Speaker
Description
Observational and simulation-based data provide ample evidence for the existence of strong links between the formation and evolution of a galaxy, and the properties of its progenitor dark matter halo. The strongest and most well-documented of these relationships is between the galaxy and $M_{200}$, the total mass of all matter within the virial radius of the dark matter halo. However, when observing other galaxy properties at fixed $M_{200}$, there is a clear scatter observed.

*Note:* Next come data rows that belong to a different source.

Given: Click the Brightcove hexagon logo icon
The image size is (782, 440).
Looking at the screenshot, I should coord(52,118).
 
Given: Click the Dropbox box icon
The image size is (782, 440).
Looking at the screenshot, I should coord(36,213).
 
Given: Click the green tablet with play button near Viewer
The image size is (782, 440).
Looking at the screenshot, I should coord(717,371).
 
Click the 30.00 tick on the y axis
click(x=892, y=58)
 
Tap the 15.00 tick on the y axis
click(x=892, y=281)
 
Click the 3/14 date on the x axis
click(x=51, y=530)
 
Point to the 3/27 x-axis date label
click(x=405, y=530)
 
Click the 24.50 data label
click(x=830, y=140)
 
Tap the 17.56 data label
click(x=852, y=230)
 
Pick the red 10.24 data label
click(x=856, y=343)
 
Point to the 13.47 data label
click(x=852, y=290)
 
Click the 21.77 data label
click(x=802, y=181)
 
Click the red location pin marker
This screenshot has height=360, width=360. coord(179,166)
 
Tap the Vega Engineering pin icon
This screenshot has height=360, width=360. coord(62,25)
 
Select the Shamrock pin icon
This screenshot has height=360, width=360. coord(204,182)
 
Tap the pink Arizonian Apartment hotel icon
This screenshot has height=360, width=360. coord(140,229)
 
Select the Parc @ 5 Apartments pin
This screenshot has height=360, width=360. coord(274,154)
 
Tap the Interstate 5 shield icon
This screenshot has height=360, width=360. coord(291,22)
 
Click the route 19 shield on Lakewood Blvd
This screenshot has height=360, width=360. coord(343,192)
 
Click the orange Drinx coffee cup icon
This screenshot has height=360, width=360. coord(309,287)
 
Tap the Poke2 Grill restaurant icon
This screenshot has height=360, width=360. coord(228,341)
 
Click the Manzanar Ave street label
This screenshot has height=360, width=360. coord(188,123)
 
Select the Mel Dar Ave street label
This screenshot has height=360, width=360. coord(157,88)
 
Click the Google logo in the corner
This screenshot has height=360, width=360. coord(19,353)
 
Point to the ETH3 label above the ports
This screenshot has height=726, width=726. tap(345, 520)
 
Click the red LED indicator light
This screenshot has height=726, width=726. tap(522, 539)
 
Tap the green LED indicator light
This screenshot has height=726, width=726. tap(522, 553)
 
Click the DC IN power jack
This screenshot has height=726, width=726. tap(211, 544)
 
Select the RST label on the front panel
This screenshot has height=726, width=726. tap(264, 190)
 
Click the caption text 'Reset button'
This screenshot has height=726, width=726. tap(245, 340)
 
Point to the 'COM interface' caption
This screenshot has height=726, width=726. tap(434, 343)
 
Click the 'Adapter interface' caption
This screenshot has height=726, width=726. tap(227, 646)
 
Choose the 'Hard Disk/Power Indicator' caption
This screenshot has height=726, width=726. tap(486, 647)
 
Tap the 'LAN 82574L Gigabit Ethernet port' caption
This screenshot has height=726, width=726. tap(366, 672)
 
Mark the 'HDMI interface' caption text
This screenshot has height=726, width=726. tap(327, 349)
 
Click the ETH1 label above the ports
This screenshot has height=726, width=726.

This paper investigates the possible driving factors of the scatter in the circumgalactic mass fraction ($f_{\rm CGM}$) in galaxies by deploying machine learning techniques on the flagship EAGLE and IllustrisTNG simulations at z=0. We use an XGBoost (eXtreme Gradient Boosting) model in tandem with SHAP (SHapley Additive exPlanations), a powerful explainable AI method for retroactively determining feature importances in machine learning models by utilising probabilistic game theory. The symbiotic pairing of XGBoost and SHAP exposes discrepancies between the strength of correlations of the input galaxy properties to $f_{\rm CGM}$ and their actual influence as drivers of $f_{\rm CGM}$. Crucially, SHAP allows us to uncover the relative importance of the galaxy features in driving $f_{\rm CGM}$ at fixed halo mass ranges. We show that the relationships are indeed influenced by the halo mass range in which the galaxies inhabit, and that the importance of each relationship evolves with halo mass.